Il y a un siècle et au delà, les maladies de la malnutrition, la tuberculose, l’alcoolisme étaient -pour une part plus ou moins grande- des marqueurs de pauvreté. Aujourd’hui ces marqueurs ont changé mais ils gagnent continuellement en importance et en signification. L’obésité, le diabète « gras », le mauvais état bucco-dentaire des enfants (calculé sur le nombre de caries obturées) sont à leur tour des marqueurs sociaux, dont la prévalence est strictement en proportion inverse des revenus et du capital social. L’information, le suivi, l’accès au soin, en grande partie aux mains des médecins, les situent au coeur de cette problématique sociale et sanitaire. Nous ne sommes pas très loin du moment où les médecins devront être autant des militants -ou des missionnaires, selon le vocabulaire que l’on préfère- pour lutter contre cette fracture de santé.
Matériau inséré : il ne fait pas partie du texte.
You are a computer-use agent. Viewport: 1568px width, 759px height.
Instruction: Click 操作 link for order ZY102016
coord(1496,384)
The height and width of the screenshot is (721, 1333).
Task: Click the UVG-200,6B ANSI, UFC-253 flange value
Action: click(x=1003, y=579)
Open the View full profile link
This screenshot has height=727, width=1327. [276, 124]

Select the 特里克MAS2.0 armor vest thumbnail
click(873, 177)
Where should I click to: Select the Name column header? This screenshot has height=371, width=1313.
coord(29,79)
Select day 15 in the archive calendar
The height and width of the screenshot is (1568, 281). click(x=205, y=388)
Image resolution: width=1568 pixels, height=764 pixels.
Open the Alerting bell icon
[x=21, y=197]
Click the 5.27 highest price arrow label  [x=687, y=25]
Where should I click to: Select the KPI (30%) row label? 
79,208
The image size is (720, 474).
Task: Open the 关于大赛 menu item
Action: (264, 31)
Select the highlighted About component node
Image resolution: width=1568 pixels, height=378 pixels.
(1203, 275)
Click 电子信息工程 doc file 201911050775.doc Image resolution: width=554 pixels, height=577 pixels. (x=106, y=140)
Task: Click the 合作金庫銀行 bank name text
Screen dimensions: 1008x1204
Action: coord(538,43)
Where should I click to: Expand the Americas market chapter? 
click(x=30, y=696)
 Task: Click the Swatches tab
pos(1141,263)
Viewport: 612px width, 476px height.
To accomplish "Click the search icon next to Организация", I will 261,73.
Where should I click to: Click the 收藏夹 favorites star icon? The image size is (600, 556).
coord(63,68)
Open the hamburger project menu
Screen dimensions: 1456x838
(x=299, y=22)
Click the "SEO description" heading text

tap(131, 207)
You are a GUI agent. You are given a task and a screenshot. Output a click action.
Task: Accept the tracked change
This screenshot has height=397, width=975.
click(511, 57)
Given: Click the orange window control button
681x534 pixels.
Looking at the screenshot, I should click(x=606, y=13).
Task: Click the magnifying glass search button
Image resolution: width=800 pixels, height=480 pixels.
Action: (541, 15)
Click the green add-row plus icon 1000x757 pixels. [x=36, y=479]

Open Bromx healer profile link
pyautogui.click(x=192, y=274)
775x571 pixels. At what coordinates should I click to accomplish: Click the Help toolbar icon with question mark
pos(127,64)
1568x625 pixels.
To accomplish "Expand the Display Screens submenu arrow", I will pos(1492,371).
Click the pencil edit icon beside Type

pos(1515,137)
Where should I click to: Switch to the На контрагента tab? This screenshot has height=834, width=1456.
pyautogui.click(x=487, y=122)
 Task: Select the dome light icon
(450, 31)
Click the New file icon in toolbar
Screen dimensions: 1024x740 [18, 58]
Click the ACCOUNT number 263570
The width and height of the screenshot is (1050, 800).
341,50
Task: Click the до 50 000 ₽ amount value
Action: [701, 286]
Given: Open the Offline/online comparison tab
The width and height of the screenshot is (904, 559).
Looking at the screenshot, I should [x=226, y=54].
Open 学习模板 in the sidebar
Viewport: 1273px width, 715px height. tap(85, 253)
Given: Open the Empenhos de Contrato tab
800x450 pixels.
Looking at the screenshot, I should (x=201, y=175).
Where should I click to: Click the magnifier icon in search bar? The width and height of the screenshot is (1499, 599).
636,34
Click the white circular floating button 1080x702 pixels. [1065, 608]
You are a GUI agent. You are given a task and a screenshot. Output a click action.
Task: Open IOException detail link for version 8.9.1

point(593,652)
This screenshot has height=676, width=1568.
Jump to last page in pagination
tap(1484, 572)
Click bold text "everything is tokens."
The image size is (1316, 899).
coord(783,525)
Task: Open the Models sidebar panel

Les inégalités territoriales de santé constituent un autre exemple. Des territoires entiers sont privés de spécialistes (le département de la Lozère par exemple n’a aucun urologue, alors que cette spécialité gagne chaque jour en importance du fait du vieillissement de la population), et demain -demain matin, en réalité- ces territoires seront privés de généralistes. Les « médecins de campagne » et beaucoup de médecins de quartiers, âgés, ne trouvent plus de successeur. Une de mes consoeurs de l’ordre national des médecins résume la situation ainsi : « demain, le médecin généraliste sera une médecin remplaçante », résumant en une seule formule deux faits : la médecine se féminise grandement, les médecins s’installent de plus en plus tard et, pendant une longue période, « font des remplacements ».

Une troisième responsabilité, pas la moindre, tombe aujourd’hui aussi sur les épaules du médecin : le coût de la santé. Ou plus justement, le coût de la maladie, qu’il s’agisse des traitements ou des techniques. J’en donne souvent un exemple : quand j’ai commencé mes études, on détectait les métastases par un cliché pulmonaire (40 euros), au cours de ma spécialisation on s’est mis à pratiquer des scanners (400 euros), et aujourd’hui des Pet-scans (8000 euros).

L’exemple mériterait d’être expliqué et nuancé mais la proportion est juste : le coût des médicaments et des explorations innovantes correspond à une multiplication par 20 en quarante ans.

Le médecin doit aujourd’hui peser ses prescriptions à l’aune très précise de leur utilité. C’est une responsabilité considérable et pas toujours facile à comprendre. A l’hôpital, je devais expliquer pourquoi je ne signerais pas le bon de transport d’un patient valide : parce que le coût du remboursement obérait la prise en charge d’une chimiothérapie innovante ou d’un dispositif médical indispensable.

Les exemples pourraient être multipliés de cette « Responsabilité Sociale des Médecins ». J’utilise des majuscules pour la mettre en parallèle de la « RSE » (Responsabilité Sociale des Entreprises).

Ce parallèle n’est pas une identité : la médecine n’est pas une entreprise, et la responsabilité n’en est que plus grande.